>>>

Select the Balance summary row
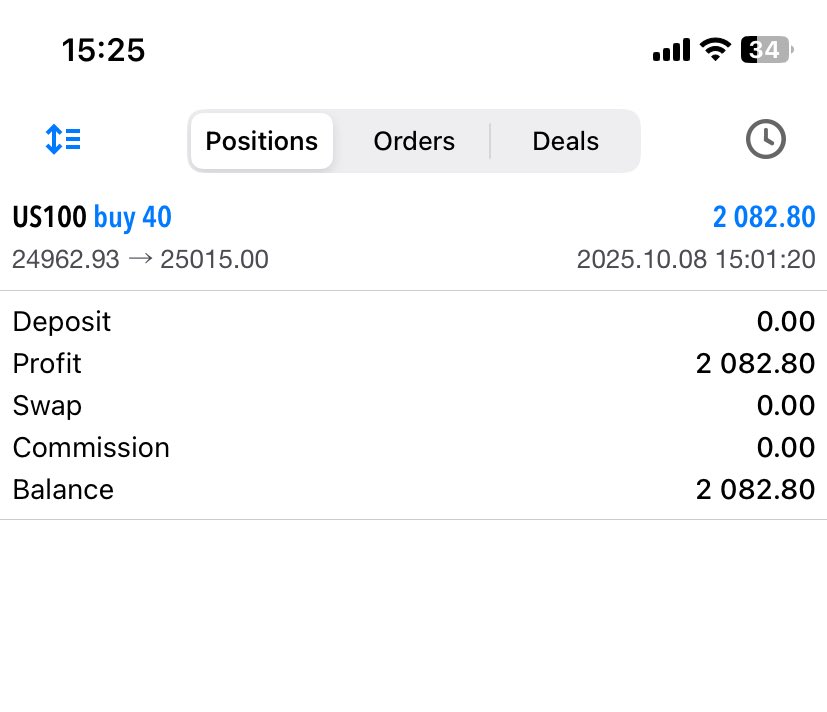Screen dimensions: 827x712 414,489
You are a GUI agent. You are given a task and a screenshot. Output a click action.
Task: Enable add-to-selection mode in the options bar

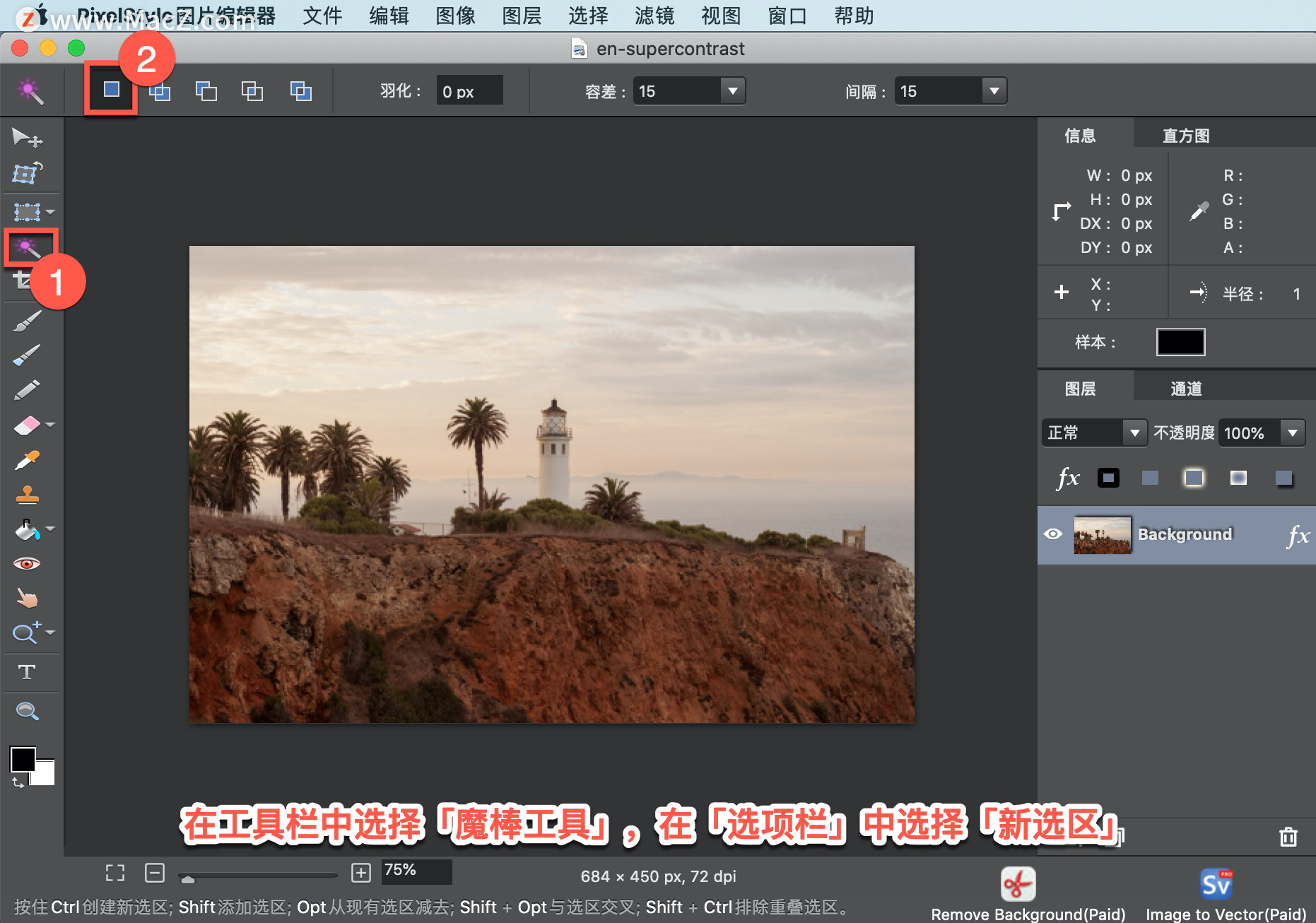160,90
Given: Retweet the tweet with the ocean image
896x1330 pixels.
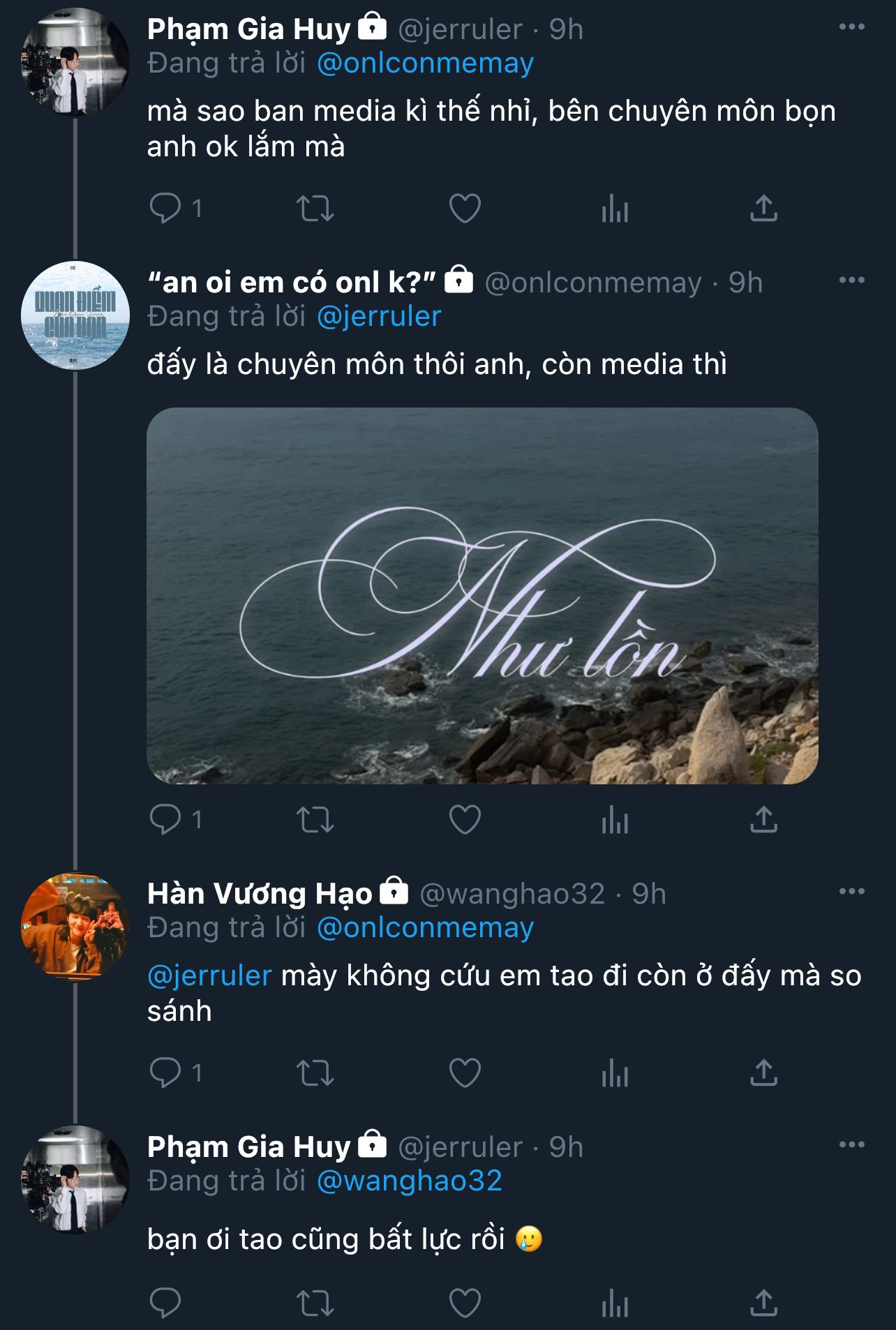Looking at the screenshot, I should pyautogui.click(x=315, y=819).
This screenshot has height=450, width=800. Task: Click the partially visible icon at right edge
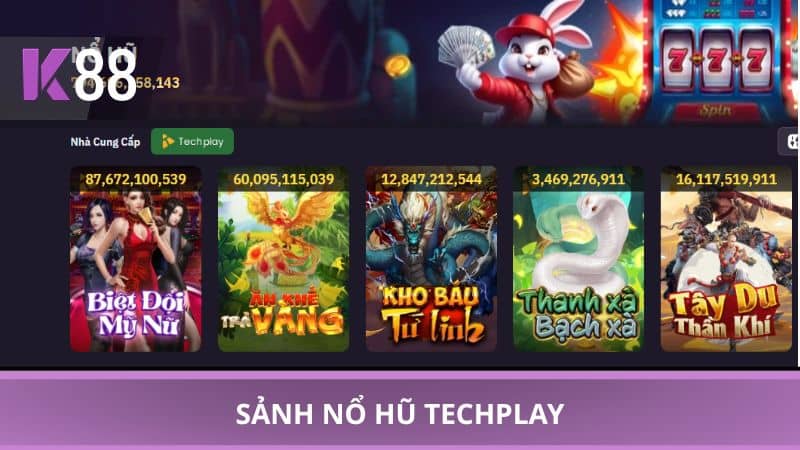(x=789, y=141)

<<<

# [Aim]
Swap "options bar" for "settings bar" and write out all the lines above again, with nothing else changed and the pictures left out.

# [Response to this exercise]
Select the Balance summary row
Screen dimensions: 827x712 414,489
You are a GUI agent. You are given a task and a screenshot. Output a click action.
Task: Enable add-to-selection mode in the settings bar

160,90
Given: Retweet the tweet with the ocean image
896x1330 pixels.
Looking at the screenshot, I should pyautogui.click(x=315, y=819).
This screenshot has height=450, width=800. Task: Click the partially visible icon at right edge
(x=789, y=141)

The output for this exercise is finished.